Schimmern Rosen fahl

Über Doris Dörries „Happy Birthday, Türke“  ■ Von Michaela Lechner

Der Erfolg von Männer war schwer verdaulich. Ist ein Maßstab etabliert, ein Star geboren und maßlos überschätzt, kann es nur bergab gehen. Paradies (1986) und Geld (1989) floppten in die Regale, nicht nur weil die Filme schlecht waren. KritikerInnen hatten das „Ute- Lemper-Syndrom“ diagnostiziert, und dagegen scheint hierzulande kein Kraut gewachsen.

Auch im Vorfeld von Happy Birthday, Türke!, dem neuen Film von Doris Dörrie, herrschte einhellig Einigkeit: Der Film ist Tatort- gleich — Synonym für biedere Unterhaltungsschonkost.

Happy Birthday, Türke ist in der Tat ein Krimi und basiert auf dem gleichnamigen Roman des in Frankfurt geborenen, in Berlin lebenden Türken Jakob Arjouni.

Doris Dörrie hält sich an die lakonische Vorlage und verbündet sich mit Hollywoods Schwarzer Serie: Großstadtblues rund um den türkisch-deutschen Privatdetektiv Kemal Kayankaya (Hansa Czypionka).

Kayankayas Tatort ist Frankfurt. Krude realistisch zeigt Doris Dörrie die Stadt, wie sie am wirklichsten und häßlichsten ist. Grau in grau, durch die Vorstädte vorbei am Beton der Hochhaussilos, ins Bahnhofsviertel, die Müllverbrennungsanlage und dann zum Kiosk Ost. Blaugefiltert schimmern Lippen blutleer und Rosen fahl, die ProtagonstInnen sind uniform in blau gekleidet. Stilisierter Realismus, weil es wirklich kühl sein soll in der Stadt und zwischen den Menschen.

Kayankaya ist Privatdetektiv, wie er bei Chandler und Hammett vorkommt: lonseome, neurotisch, zynisch, sentimental, vielleicht auch ein bißchen schmierig. Aber gewitzt und sympathisch. Eine „Camel“ vor dem Frühstück, anschließend den obligatorischen Whiskey, zum Rasieren ins Auto. Pokerface, bevor der Detektiv wieder einmal in sumpfigen Kungeleien, zwischen korrupten Bullen und leichten Mädchen schnüffelt.
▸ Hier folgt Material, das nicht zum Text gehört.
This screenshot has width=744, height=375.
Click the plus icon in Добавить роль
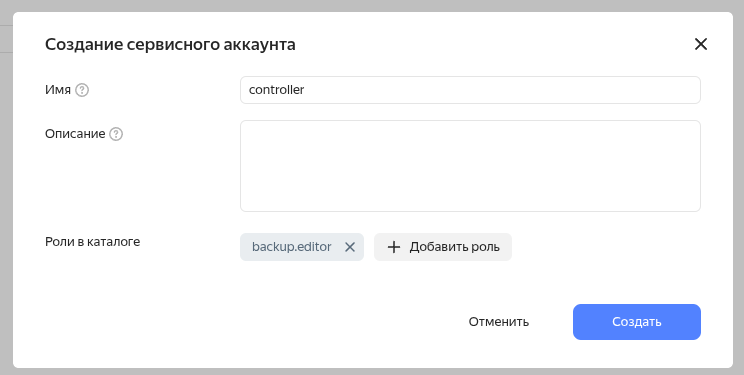click(394, 247)
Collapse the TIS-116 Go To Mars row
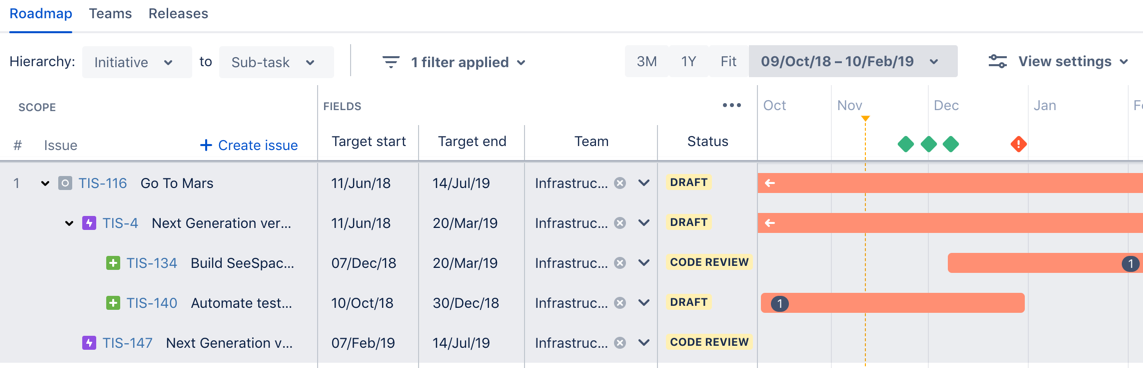 point(45,184)
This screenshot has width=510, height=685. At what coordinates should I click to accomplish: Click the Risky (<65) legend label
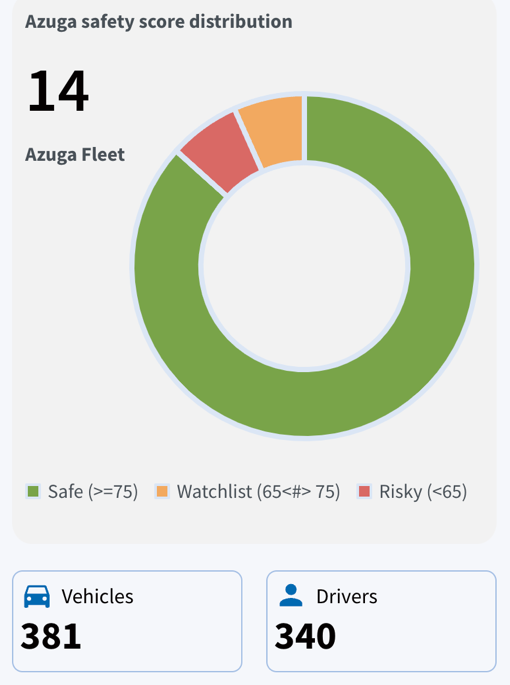[423, 492]
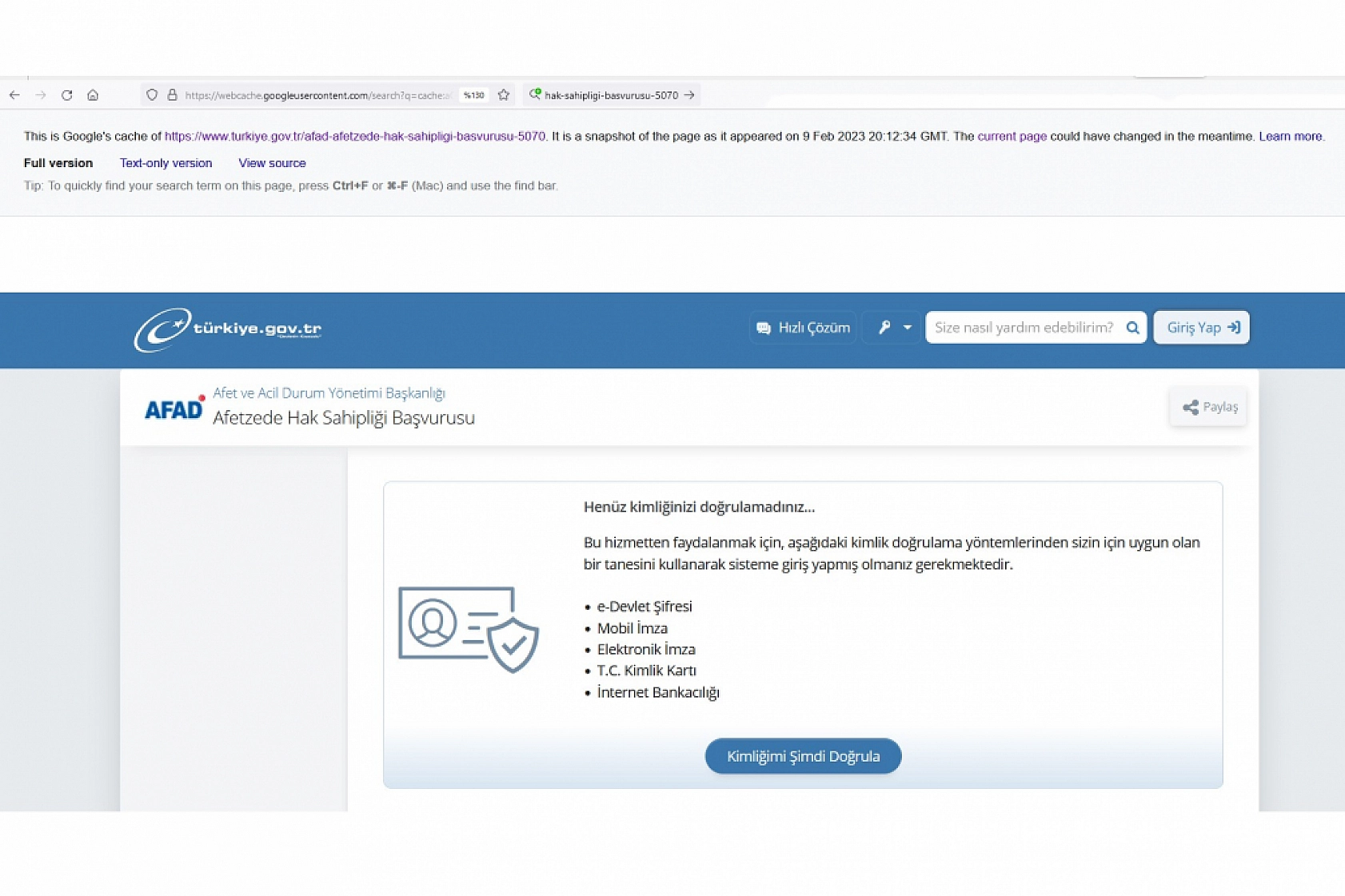The width and height of the screenshot is (1345, 896).
Task: Click Kimliğimi Şimdi Doğrula button
Action: click(803, 756)

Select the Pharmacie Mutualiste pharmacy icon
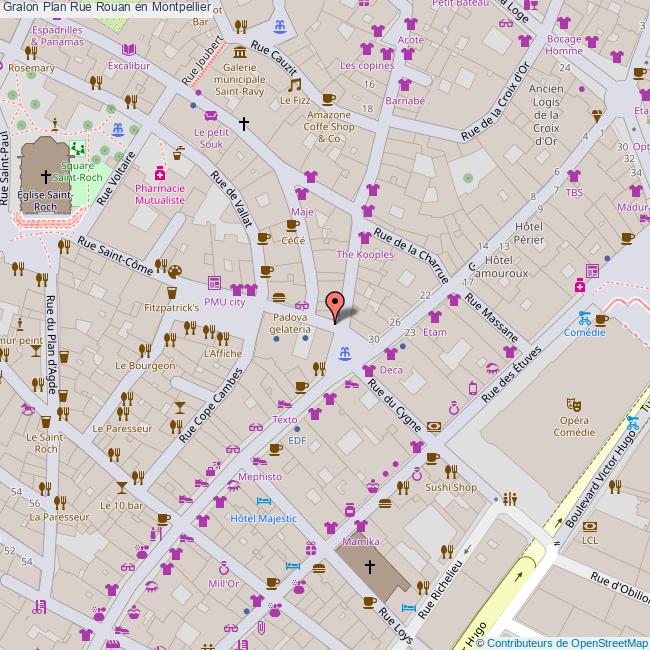click(x=159, y=173)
Vielleicht könnte Kayankaya Philip Marlowe heißen oder Sam Spade, und doch ist er anders.

Er ist ein Mann mit Geschichte. In Deutschland geboren, bei deutschen Pflegeeltern aufgewachsen und doch türkischer Abstammung. Weil er den Ehemann der Türkin Ilter Hamul (Özay) aufspüren soll, muß er sich des Türkischen per Wörterbuch bemächtigen und zwischen Milieus belancieren.
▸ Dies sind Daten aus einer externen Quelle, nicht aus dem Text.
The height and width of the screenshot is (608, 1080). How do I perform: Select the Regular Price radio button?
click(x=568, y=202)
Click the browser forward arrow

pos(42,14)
Doch ob unter Türken oder Deutschen, Kayankaya ist immer ein Spur daneben. Daß er Identitätsprobleme hat, wird sichtbar, ohne Betroffenheit heischend in den Vordergrund zu drängen. Lakonisch wird das Thema Rassismus in die Geschichte eingewebt. Die ganz „alltäglichen“ Vorurteile seiner dialektal angehauchten, jovial-bornierten Mit- Hessen kontert der Detektiv wortgewandt und akzentfrei. „Sie sprechen aber sehr gut Deutsch“, wird ihm versichert. „Danke, Sie aber auch!“ antwortet Kayankaya charmant.

Yuppie-Kneipe, plüschige Striptease-Bar, mit Nippes überladene Wohnstuben — für 200 D-Mark am Tag (plus Spesen) trifft Kayankaya auf deutsches Kulturgut. Die Detektionen des Detektivs verdichten sich im Verlauf des Films zur boshaften Bestandsaufnahme von Alltagsmief, Spießertum und Reibereien im „multikulturellen“ Ambiente. Zwangsläufig gerät die Aufklärung des Falls — in der literarischen Vorlage krampfig konstruiert — zur Nebensache. Vielleicht ist Happy Birthday, Türke! deshalb kein besonders spannender Krimi. Sondern ein Film mit ausgezeichneten SchauspielerInnen, der die deutsche Wirklichkeit sarkastisch portraitiert. Die Ähnlichkeit mit diesem Tatort ist tatsächlich nicht frei erfunden.

Happy Birthday, Türke! ,

Regie: Doris Dörrie,

mit Hansa Czypionka,

Özay, Doris Kunstmann, BRD 1991 109 Min., Farbe.